Professional writing, on the other hand, is a different story. You’re basically making a hefty down payment on a product you’ve never seen before. And, one you’ll never really be able to see in advance, touch, or (alas!) cook with. As a client, you’re paying top dollar for something you hope is going to meet your expectations.
But, remember that not everything you pay for is tangible. I mean, last time I checked, you can’t just walk into your neighborhood Sears and buy a shiny new jar of legal aid, handmade baskets of financial planning, or squeezable tubes of tax preparation. Still, when you need those services, you pay top dollar pay for them—no questions asked—regardless of the outcome. Why? Because you know that if you tried to meddle in an area outside of your expertise, you’d royally screw things up and probably lose a crap load of money as a result.
Hiring a professional to write your company’s copy should be no different. If you’re not an expert in the field, it’d behoove you NOT to give it a whirl on your own. It’s also not in your best interest to pawn the responsibility off to another non-professional.
• Businesses lose $225 billion each year as a result of their employees’ poor writing, reading, and speaking skills. (Source: Reading Connections.)

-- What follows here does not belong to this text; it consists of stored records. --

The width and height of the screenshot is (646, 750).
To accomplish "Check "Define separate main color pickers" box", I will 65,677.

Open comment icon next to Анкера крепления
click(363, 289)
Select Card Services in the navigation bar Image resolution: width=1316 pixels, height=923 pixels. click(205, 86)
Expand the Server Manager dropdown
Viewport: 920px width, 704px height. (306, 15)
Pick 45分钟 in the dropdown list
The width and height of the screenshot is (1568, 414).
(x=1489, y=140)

• Employees with poor writing skills can damage a business’s professional image, slow productivity, and lead to erroneous and costly business decisions. (Source: Journal of Education for Business, 2007.)
• Less than one-third of college-educated employees at a significant number of U.S. corporations possess adequate writing skills. It’s estimated that this number is even greater among employees of small and medium-sized businesses. (Source: National Commission on Writing in America’s Schools and Colleges, 2004.)
• A survey of two-hundred Fortune 1000 companies revealed that more than one-third of their employees’ letters, memos, and reports were poorly written and/or confusing. (Source: Journal for Quality & Participation, 1995.)
• Many employees say their newly-hired college graduates lack adequate writing and communication skills, noting their inability to organize thoughts on paper and proofread. (Source: Journal of Employment Counseling, 2005.)
So, what does this all mean for you, the business owner and potential client?
Well, for one thing, it means the chances are good that very few people in your company know the difference between write/right, raise/raze, they’re/their/there, peek/peak, die/dye, and rein/reign. It also means they probably can’t construct a complete, correct, and coherent sentence.
But, most important, it means that you could risk losing tens of thousands of dollars just by trusting an amateur to write your company’s copy. Yikes!
Doesn’t it make more sense to invest $5,000 in a one-time service that will pay for itself a dozen times over, rather than paying $100 for a service you’ll later have to “correct” for $15,000?
I’ve said it once, and I’ll say it again: you must consider professional writing as a wise investment in your company’s future. Yes, it’s a bit risky. Yes, it can be pricey. But, when the copy’s good, the results will be great. And that, if you ask me, is far more mouth-watering than any juicy slab of grilled steak.